**Exercise goal:**
Each line of the listing below, from the very first to the one that contains "Select the pink-haired", is to be retyped exactly as it stands.

**Task material:**
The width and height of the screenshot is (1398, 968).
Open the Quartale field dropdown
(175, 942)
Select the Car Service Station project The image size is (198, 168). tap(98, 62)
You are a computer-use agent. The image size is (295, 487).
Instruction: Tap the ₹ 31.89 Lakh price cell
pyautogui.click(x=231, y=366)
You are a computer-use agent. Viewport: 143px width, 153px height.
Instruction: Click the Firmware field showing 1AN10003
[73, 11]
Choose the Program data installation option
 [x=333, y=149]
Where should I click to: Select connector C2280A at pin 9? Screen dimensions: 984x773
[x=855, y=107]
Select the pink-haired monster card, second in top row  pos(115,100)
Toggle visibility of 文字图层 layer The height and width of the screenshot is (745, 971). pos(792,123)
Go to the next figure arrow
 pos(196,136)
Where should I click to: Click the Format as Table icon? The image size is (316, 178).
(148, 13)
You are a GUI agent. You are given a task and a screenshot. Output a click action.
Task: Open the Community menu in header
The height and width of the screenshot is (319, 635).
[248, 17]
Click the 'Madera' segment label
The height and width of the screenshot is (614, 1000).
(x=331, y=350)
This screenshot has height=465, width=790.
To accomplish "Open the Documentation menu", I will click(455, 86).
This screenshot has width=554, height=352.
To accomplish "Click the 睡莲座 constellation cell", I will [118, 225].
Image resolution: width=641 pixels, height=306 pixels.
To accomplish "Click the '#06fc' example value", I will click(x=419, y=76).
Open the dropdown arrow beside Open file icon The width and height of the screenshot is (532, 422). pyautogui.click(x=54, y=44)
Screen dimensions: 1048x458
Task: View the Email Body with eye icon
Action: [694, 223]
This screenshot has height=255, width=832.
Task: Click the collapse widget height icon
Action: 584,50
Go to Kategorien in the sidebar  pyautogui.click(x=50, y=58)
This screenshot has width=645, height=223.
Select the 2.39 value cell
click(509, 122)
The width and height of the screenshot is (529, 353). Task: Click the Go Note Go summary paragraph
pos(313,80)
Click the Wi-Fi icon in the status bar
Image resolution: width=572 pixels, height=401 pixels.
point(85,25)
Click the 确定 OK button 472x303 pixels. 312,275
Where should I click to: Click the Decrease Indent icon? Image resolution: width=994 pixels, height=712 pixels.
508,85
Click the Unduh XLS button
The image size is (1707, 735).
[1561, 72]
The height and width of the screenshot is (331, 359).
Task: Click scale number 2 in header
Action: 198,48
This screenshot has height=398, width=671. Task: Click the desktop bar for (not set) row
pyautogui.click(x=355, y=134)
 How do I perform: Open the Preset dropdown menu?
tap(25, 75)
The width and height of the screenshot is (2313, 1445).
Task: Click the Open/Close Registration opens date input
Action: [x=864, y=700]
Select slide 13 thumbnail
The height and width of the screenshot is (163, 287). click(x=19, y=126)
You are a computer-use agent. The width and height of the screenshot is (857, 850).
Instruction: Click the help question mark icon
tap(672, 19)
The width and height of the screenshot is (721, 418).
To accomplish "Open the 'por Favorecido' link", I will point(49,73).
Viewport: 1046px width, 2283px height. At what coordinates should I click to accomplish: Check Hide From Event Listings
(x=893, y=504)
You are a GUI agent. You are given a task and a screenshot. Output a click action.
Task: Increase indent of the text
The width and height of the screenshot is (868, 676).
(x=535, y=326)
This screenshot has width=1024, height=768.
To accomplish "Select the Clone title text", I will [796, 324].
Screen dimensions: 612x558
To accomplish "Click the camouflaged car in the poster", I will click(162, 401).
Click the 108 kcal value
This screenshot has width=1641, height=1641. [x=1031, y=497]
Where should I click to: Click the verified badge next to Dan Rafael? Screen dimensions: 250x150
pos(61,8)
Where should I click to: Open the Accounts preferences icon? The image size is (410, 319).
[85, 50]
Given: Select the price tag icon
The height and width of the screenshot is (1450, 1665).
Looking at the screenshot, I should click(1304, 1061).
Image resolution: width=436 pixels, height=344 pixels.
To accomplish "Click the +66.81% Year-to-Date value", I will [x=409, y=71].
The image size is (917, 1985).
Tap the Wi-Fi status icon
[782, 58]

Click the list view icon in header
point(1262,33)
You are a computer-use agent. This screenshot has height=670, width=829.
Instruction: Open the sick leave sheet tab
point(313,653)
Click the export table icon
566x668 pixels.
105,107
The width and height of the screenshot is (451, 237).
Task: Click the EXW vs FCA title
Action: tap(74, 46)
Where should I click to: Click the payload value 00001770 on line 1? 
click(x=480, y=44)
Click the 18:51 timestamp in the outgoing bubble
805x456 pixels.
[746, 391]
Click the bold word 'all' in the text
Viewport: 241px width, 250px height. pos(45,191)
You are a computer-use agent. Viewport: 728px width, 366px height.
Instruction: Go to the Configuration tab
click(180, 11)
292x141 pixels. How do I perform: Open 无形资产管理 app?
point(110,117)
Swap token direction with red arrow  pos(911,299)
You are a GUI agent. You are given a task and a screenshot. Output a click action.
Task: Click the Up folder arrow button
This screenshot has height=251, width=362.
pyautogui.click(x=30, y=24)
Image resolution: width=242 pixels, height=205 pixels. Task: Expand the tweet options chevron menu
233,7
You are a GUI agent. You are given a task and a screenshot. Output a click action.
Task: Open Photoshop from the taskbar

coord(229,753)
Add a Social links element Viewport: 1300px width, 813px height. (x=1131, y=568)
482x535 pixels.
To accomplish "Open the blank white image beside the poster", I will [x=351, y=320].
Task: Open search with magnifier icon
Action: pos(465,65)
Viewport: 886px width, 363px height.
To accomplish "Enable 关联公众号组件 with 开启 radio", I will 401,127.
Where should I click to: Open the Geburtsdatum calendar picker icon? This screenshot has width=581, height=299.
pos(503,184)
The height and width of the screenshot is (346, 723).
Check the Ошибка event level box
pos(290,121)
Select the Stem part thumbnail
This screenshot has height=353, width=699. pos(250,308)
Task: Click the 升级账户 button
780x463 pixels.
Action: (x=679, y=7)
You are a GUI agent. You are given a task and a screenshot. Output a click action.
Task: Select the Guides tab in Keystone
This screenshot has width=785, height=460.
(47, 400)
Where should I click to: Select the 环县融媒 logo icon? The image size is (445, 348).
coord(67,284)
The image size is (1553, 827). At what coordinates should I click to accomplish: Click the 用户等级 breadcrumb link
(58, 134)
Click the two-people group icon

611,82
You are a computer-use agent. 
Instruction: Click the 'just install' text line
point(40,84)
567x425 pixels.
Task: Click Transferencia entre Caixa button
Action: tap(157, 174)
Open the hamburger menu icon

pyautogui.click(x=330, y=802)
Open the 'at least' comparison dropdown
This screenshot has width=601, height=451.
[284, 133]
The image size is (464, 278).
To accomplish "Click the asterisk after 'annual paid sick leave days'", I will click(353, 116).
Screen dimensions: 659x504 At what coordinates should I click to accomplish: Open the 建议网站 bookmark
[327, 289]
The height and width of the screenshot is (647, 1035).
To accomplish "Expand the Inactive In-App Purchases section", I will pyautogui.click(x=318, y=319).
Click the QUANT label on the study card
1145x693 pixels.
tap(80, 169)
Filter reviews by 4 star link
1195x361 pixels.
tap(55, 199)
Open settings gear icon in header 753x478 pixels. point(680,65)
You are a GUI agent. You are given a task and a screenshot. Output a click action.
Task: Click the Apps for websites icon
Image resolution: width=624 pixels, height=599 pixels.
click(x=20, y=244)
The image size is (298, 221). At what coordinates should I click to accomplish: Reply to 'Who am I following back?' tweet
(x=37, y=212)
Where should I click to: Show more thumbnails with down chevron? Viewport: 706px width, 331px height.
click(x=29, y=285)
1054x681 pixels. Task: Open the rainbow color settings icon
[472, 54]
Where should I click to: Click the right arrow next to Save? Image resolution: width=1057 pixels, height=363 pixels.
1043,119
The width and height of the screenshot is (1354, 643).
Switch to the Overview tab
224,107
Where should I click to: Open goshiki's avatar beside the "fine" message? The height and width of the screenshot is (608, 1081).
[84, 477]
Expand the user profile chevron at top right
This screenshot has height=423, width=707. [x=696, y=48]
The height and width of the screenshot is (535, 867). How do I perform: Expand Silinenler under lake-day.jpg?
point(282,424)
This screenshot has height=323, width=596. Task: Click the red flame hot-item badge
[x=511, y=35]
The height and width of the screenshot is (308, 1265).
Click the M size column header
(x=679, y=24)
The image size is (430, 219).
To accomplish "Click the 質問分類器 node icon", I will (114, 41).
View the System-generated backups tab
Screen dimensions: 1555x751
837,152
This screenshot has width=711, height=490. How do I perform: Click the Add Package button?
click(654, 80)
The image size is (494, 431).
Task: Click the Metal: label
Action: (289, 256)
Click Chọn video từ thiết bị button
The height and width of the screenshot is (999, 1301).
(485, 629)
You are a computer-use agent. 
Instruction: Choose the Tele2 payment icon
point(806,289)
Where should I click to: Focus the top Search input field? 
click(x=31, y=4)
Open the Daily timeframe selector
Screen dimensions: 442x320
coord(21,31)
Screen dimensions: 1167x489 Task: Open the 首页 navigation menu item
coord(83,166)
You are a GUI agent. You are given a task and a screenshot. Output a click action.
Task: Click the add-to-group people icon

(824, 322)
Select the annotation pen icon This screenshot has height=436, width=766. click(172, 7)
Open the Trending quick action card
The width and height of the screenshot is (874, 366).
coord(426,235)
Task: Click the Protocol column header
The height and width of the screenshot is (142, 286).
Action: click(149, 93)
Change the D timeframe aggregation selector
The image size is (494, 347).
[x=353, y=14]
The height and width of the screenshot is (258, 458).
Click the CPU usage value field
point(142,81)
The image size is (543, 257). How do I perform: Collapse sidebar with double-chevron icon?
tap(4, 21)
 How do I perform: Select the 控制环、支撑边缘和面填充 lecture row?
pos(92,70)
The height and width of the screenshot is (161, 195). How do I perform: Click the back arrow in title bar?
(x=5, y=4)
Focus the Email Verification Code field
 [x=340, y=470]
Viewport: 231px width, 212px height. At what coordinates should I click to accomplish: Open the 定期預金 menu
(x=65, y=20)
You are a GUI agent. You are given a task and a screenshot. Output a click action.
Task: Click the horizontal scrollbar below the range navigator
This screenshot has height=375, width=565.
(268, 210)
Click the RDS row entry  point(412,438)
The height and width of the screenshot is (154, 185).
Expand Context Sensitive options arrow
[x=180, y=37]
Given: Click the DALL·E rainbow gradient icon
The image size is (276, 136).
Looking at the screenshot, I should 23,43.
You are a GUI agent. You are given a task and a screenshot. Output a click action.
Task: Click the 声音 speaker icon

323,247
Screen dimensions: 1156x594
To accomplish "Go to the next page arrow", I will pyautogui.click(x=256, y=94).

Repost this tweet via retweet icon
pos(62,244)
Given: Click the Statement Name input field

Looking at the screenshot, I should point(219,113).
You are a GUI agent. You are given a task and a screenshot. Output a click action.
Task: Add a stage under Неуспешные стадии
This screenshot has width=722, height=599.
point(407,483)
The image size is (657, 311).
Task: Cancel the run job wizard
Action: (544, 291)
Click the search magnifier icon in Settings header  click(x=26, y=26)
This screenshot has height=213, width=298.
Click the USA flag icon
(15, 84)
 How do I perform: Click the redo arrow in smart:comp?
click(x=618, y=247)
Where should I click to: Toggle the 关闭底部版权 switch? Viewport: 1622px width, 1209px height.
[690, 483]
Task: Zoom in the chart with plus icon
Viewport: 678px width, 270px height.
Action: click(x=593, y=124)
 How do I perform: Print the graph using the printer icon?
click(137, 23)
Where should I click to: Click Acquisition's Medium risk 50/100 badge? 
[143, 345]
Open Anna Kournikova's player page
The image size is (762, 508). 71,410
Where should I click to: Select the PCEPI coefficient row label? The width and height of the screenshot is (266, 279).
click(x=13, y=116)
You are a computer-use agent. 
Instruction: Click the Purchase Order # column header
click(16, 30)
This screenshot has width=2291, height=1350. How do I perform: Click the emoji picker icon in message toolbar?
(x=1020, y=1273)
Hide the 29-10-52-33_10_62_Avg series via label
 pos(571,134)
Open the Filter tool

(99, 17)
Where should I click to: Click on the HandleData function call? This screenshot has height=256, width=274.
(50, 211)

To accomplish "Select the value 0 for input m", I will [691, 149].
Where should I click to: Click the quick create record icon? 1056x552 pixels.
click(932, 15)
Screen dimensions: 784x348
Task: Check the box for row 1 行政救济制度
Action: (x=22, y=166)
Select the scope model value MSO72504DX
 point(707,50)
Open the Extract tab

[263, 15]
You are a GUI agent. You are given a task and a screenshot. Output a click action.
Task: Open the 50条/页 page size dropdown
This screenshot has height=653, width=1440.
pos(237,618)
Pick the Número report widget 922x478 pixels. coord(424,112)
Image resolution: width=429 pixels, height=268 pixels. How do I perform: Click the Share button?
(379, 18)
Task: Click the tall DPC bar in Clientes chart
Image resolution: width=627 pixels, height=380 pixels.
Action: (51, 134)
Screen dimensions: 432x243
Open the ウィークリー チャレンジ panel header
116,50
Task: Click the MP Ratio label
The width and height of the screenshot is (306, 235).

**Reply:**
The width and height of the screenshot is (1398, 968).
Open the Quartale field dropdown
(175, 942)
Select the Car Service Station project The image size is (198, 168). tap(98, 62)
You are a computer-use agent. The image size is (295, 487).
Instruction: Tap the ₹ 31.89 Lakh price cell
pyautogui.click(x=231, y=366)
You are a computer-use agent. Viewport: 143px width, 153px height.
Instruction: Click the Firmware field showing 1AN10003
[73, 11]
Choose the Program data installation option
 [x=333, y=149]
Where should I click to: Select connector C2280A at pin 9? Screen dimensions: 984x773
[x=855, y=107]
Select the pink-haired monster card, second in top row  pos(115,100)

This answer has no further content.